EXTRACTED INFORMATION Block Start

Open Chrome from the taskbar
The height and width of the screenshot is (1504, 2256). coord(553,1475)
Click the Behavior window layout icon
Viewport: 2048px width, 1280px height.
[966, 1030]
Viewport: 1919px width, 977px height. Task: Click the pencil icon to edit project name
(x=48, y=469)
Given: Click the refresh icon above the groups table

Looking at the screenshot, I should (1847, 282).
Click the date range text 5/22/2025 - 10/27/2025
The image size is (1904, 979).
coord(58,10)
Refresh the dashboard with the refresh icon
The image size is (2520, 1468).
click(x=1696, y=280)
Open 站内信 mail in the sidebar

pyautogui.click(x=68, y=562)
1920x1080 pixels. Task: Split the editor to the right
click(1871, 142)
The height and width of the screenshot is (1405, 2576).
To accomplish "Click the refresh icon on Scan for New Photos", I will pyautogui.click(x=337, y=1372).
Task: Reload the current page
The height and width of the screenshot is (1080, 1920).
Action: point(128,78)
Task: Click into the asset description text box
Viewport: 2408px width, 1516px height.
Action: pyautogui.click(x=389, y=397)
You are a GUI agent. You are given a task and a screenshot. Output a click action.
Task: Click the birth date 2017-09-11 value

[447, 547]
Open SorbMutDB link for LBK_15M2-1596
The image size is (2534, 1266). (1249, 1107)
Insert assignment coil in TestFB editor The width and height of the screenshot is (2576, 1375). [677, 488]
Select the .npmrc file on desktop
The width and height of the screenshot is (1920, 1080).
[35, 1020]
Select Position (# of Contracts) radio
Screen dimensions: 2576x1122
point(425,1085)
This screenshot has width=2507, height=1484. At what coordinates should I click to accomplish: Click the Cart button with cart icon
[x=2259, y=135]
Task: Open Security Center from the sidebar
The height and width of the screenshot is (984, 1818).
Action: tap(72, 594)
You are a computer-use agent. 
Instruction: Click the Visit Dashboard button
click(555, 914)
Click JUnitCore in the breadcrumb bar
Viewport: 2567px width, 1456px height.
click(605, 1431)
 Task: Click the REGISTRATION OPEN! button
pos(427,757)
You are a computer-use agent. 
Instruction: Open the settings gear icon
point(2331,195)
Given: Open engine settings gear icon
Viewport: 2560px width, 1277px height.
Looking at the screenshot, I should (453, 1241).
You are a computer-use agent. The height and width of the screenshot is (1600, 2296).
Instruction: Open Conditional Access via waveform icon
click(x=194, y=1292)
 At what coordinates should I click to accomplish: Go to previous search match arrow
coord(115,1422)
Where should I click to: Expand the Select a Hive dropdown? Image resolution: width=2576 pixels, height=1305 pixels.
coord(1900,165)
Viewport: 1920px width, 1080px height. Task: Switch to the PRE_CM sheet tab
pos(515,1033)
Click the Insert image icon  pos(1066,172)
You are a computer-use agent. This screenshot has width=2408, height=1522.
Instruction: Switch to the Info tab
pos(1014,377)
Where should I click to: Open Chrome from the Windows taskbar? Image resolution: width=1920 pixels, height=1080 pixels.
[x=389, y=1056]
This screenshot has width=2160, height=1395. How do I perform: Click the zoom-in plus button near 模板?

EXTRACTED INFORMATION Block End

WHAT YOU WILL DO:
Only the line containing "Where should I click to: Open" and the lines after it, through the end of the data, should be copied, exactly as they are.

REPLY TO THE TASK:
Where should I click to: Open Chrome from the Windows taskbar? Image resolution: width=1920 pixels, height=1080 pixels.
[x=389, y=1056]
This screenshot has width=2160, height=1395. How do I perform: Click the zoom-in plus button near 模板?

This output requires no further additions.